*TEXT EXCERPT*.
Growing up in Northern Minnesota, Naomi Youngren discovered she was unique at a pretty young age. While many of her peers had only vague ideas of what their future would look like, Naomi was determined to work in Special Education. After college, a chance to work in Germany with the Department of Defense deepened her commitment to children with special needs. While still overseas she became a deep believer in, and subsequently earned a Ph.D., in Early Intervention and became a champion of the Child Outcomes Summary (COS) process. Learning Links sat down with Naomi to talk about the way COS is helping families and caregivers get a more intimate perspective of their children’s progress.
If you are unfamiliar with it, COS is the process for measuring the results for children who are participating in early intervention programs. Mandated in Maryland, it has become increasingly used through out the country. As Youngren explains, “This is about measured outcomes. Through COS we can look at the overarching goal of all the work the child is doing and know if the team is achieving that goal. ”
Not a dry formal test, COS works as a dynamic process that recognizes that the parents are the key to understanding their own children’s development. As Youngren explains, “ As children and families participate in the program we get a much deeper understanding of how the child has progressed. We discover how the child is functioning in day-to-day actions and interactions relative to our three main outcomes (positive social-emotional skills; acquisition and use of knowledge; and use of appropriate behaviors to meet their needs). It’s far beyond what standardized tests alone can do.”
Youngren’s passion for the process is infectious. She explains that by seeing what works and what doesn’t, COS helps caregivers get “to the meat” of each child’s programs. If things aren’t working for a particular child, COS works like a metal detector, letting the team “drill down and figure out why not.”

*INFORMATION SHOWN*.
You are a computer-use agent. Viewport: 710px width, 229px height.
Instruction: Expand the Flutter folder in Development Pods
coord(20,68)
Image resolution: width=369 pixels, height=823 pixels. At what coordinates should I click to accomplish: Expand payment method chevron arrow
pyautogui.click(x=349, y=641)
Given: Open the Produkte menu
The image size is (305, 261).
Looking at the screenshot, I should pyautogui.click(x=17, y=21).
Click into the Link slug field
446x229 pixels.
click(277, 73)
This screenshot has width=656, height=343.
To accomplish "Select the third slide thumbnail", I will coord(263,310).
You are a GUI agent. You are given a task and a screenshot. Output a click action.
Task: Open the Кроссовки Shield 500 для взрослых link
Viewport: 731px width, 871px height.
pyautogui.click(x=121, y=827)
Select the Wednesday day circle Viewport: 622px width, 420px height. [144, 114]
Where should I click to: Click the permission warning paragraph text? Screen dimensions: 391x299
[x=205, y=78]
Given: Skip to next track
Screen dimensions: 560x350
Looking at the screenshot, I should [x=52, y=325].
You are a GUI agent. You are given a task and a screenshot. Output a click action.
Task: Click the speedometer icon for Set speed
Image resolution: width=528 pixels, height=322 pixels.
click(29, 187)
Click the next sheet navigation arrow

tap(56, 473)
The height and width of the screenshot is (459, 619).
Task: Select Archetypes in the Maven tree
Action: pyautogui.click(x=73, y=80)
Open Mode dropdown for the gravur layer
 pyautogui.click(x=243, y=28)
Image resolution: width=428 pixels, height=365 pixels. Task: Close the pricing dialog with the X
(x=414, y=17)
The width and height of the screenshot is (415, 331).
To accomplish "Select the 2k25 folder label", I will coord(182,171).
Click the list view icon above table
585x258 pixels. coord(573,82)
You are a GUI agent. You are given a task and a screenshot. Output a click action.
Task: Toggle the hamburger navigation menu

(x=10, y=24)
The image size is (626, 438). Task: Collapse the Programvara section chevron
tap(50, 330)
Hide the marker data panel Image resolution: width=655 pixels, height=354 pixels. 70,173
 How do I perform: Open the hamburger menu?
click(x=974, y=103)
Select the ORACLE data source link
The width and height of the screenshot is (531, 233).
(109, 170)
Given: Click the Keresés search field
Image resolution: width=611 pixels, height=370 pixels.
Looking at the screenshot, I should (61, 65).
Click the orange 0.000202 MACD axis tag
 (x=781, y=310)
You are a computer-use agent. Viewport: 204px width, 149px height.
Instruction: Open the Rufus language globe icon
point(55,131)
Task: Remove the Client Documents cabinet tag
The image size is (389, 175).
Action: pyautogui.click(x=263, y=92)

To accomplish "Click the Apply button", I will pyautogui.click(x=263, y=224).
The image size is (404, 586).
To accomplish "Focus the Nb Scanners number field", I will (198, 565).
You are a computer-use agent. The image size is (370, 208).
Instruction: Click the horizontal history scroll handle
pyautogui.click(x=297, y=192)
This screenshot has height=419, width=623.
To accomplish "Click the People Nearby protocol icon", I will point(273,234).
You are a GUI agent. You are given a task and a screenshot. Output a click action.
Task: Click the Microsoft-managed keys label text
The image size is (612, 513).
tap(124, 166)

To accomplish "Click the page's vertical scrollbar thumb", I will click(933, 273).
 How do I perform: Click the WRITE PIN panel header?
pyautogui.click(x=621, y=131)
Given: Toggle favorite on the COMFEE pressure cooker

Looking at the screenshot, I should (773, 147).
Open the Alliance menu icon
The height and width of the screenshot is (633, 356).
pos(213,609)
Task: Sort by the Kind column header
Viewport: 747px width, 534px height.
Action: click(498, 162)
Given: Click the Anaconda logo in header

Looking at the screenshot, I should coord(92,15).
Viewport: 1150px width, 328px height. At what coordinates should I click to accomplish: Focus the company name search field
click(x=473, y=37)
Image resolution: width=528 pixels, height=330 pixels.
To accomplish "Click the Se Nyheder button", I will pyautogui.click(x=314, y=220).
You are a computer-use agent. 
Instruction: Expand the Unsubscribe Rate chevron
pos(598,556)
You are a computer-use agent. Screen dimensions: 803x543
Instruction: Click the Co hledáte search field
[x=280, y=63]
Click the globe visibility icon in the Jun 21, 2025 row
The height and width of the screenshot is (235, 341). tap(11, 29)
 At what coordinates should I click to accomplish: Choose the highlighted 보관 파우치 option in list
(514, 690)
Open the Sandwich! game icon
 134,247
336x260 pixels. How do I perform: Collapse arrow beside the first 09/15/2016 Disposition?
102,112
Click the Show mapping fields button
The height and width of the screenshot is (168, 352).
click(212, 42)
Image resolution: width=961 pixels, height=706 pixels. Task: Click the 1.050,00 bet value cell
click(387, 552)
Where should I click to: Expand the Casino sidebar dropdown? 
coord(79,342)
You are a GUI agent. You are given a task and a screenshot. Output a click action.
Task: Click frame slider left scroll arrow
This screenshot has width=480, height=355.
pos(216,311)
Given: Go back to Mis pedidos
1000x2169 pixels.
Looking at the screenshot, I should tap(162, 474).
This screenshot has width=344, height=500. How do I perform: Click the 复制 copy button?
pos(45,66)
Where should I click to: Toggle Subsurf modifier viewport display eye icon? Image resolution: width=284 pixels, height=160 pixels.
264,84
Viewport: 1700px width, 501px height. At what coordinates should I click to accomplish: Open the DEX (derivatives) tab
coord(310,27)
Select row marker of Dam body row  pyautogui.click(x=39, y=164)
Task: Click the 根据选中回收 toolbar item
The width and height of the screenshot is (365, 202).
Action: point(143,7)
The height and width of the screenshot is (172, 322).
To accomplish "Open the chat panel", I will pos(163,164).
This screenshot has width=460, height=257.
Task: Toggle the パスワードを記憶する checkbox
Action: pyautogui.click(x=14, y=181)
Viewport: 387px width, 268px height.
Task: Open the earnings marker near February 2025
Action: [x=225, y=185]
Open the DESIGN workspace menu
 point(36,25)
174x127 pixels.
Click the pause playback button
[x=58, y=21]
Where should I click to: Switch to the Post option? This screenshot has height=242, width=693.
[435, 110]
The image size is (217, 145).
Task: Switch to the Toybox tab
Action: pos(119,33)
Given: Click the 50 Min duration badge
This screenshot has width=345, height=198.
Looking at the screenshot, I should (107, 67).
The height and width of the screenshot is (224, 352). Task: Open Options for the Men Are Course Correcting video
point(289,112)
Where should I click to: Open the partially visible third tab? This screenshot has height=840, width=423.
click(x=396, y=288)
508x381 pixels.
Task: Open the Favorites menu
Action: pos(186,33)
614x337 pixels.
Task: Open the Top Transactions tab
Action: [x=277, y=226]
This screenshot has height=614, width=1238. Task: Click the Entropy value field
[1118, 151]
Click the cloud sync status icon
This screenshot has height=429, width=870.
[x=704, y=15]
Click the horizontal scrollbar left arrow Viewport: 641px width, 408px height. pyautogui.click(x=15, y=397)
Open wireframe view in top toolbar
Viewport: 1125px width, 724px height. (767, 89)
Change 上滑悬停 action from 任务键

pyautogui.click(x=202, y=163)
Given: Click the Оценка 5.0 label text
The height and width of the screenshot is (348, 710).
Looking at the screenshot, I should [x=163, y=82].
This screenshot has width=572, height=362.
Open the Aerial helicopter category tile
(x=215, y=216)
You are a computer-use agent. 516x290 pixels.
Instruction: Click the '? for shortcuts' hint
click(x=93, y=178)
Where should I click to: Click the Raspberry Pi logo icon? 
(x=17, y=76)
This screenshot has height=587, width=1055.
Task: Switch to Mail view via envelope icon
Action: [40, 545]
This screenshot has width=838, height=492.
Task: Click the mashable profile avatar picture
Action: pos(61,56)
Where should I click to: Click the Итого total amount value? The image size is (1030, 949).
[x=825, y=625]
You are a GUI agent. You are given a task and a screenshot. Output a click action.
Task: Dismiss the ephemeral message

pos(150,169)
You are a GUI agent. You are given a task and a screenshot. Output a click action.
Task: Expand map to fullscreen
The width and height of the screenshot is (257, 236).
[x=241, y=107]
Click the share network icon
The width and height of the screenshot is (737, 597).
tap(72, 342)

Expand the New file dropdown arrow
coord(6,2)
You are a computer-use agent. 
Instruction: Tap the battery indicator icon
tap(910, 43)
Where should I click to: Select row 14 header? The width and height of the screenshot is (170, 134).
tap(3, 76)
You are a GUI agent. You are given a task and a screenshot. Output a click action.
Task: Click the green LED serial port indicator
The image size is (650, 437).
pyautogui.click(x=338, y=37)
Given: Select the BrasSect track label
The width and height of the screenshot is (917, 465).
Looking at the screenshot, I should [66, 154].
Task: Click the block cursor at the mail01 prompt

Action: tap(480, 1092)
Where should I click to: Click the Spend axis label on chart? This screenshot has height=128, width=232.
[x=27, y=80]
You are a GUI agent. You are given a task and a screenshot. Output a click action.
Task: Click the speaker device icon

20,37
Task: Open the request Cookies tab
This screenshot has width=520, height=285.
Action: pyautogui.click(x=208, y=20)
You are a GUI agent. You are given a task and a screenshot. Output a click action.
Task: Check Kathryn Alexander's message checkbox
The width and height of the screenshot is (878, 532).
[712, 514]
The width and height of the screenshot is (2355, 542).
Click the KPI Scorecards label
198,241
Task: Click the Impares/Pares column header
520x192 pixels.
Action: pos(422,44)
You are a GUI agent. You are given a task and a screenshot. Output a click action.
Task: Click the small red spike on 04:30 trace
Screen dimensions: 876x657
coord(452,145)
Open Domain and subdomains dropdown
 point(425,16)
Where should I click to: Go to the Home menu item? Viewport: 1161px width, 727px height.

*EXERCISE 1*.
In the profile of Naomi Youngren, in what country did she work with the Department of Defense after college?
*EXERCISE 2*.
Please edit the profile of Naomi Youngren, beginning at the words "Growing up in" and stopping after "their children’s progress.", so that "Germany" is replaced with "Austria".

*RESPONSE AREA 1*.
Germany

*RESPONSE AREA 2*.
Growing up in Northern Minnesota, Naomi Youngren discovered she was unique at a pretty young age. While many of her peers had only vague ideas of what their future would look like, Naomi was determined to work in Special Education. After college, a chance to work in Austria with the Department of Defense deepened her commitment to children with special needs. While still overseas she became a deep believer in, and subsequently earned a Ph.D., in Early Intervention and became a champion of the Child Outcomes Summary (COS) process. Learning Links sat down with Naomi to talk about the way COS is helping families and caregivers get a more intimate perspective of their children’s progress.